There are as many different types of pain as different ways to treat it. This blog, the first in a two-part series, will discuss acute pain specifically.
Acute pain begins suddenly and is usually sharp in quality. It is useful because it can serve as a warning of disease or potentially dangerous circumstances. Acute pain can be caused by any of the following: surgery, trauma, broken bones, dental extractions, burns, cuts, as well as pain caused by labor. It can also be seen with common pet problems such as urinary infections and ear infections.
Acute pain may be mild and last just a moment, or it may be severe and last for a few weeks. It is different from chronic pain in that in most cases, the pain disappears when the underlying cause has been treated.
If acute pain is not treated, the pain signals remain active in the nervous system and the animal experiences what is known as “wind-up.”
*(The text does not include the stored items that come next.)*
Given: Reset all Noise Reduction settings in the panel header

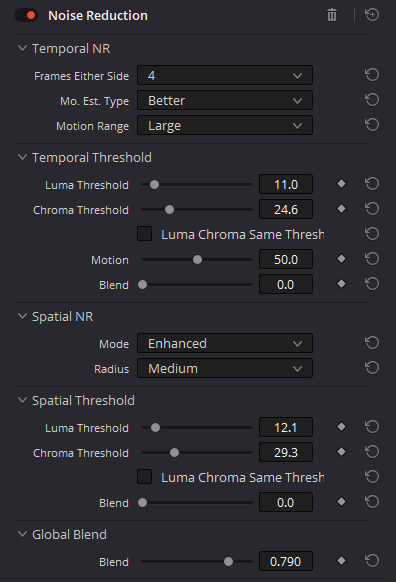Looking at the screenshot, I should 372,15.
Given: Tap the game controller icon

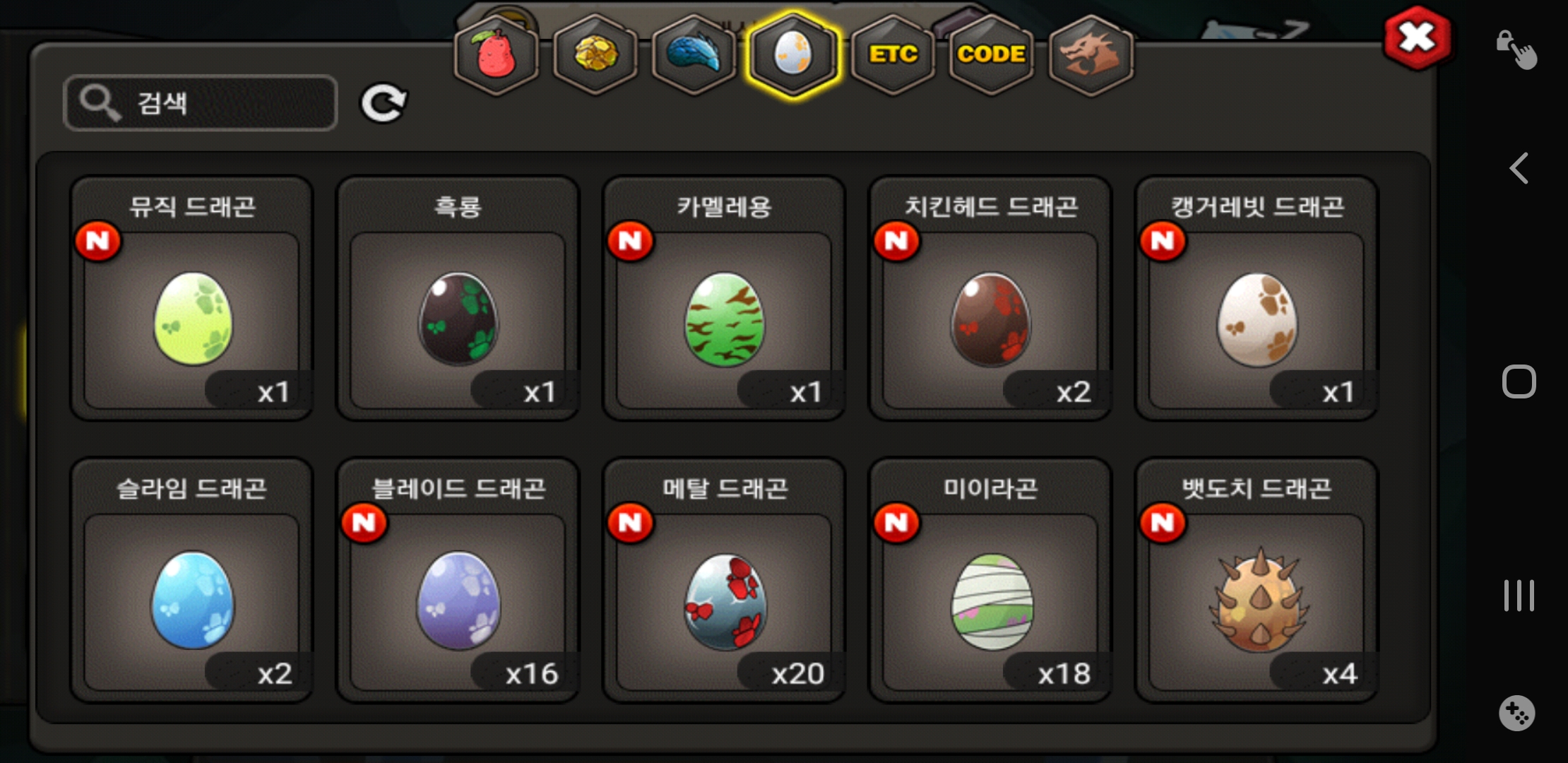Looking at the screenshot, I should coord(1517,713).
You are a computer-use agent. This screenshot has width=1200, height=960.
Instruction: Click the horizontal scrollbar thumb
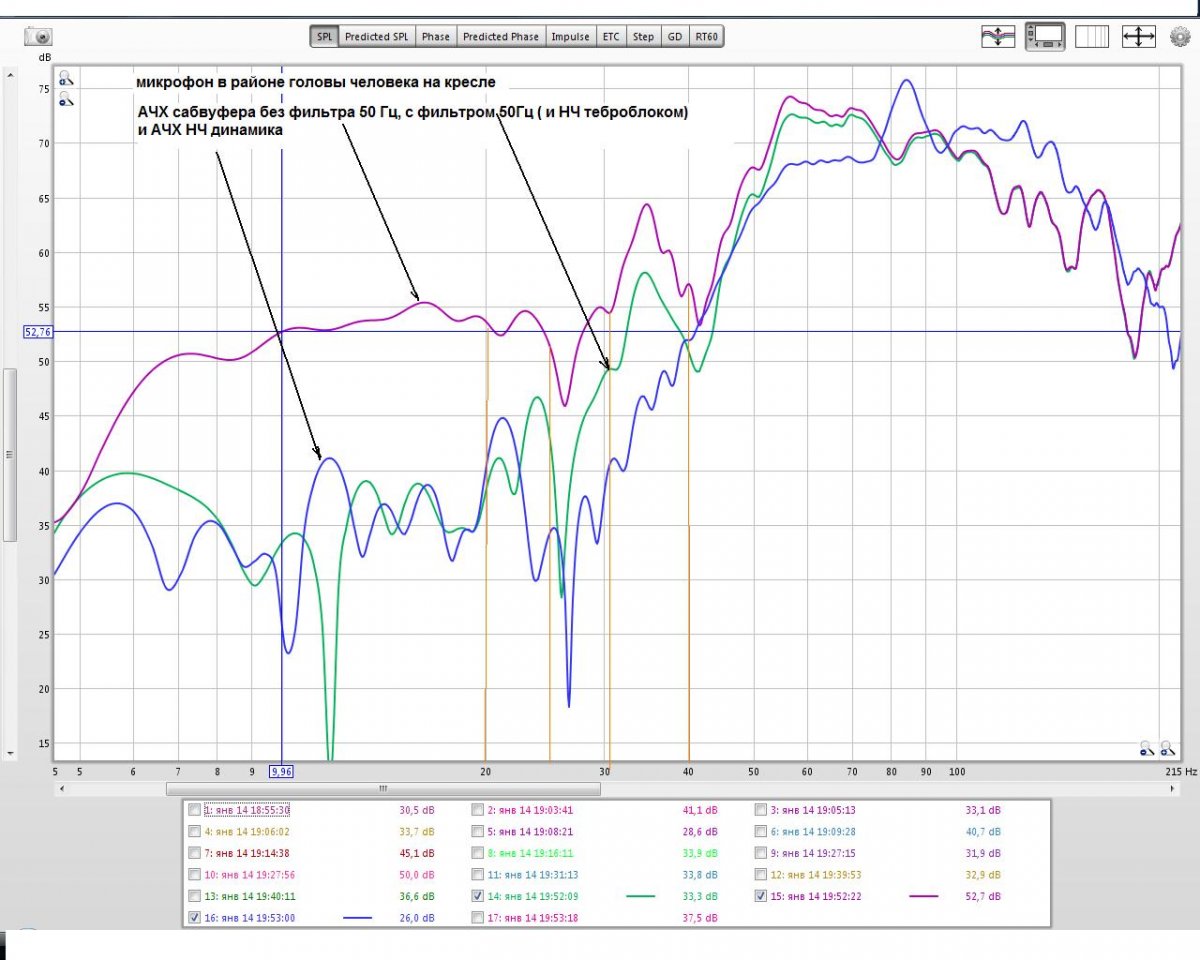[383, 789]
Wind-up is a condition caused by repeated stimulation of nerve fibers, leading to progressively increasing electrical response in the corresponding spinal cord neurons. Animals who experience wind-up due to continuous painful stimulus often have a condition known as allodynia – a painful response to a normally non-painful stimulus.
For example, an animal with untreated pain may negatively react to you simply touching them. Animals’ reactions to pain vary, but most will exhibit signs of pain by not eating, hiding, guarding a painful area, limping, or a reluctance to move. Dogs and cats may become increasingly protective of a painful area and display aggression as their pain becomes more severe.
To address acute pain, it is important to work with your veterinarian to develop a pain management plan. If the pain is due to an infection, your veterinarian may give short term pain medications in addition to antibiotics.
If the acute pain is a result of a surgical procedure there are some questions you can ask your veterinarian to ensure your pet has a comfortable recovery. These questions include:
- What is the anticipated level of pain associated with this procedure? (Mild? Severe?)
- Will my pet be given post-operative analgesics (pain medicines)?
- Will my pet need any physical rehabilitation to help during the recovery process?
- What analgesics will be sent home with my pet?
Another way you can ensure your pet is receiving the most comprehensive pain management plan is to look for a practice that has an IVAPM (International Veterinary Pain Management) member on staff.
The IVAPM is an organization that seeks to educate and promote pain management for animals worldwide. It also provides continuing education in the area of pain recognition and treatment. IVAPM members can work toward certification in the management of animal pain. After they obtain this certification, they will be known as a CVPP or certified veterinary pain practitioner. To find a CVPP or IVAPM member in your area, visit the IVAPM website at www.IVAPM.org.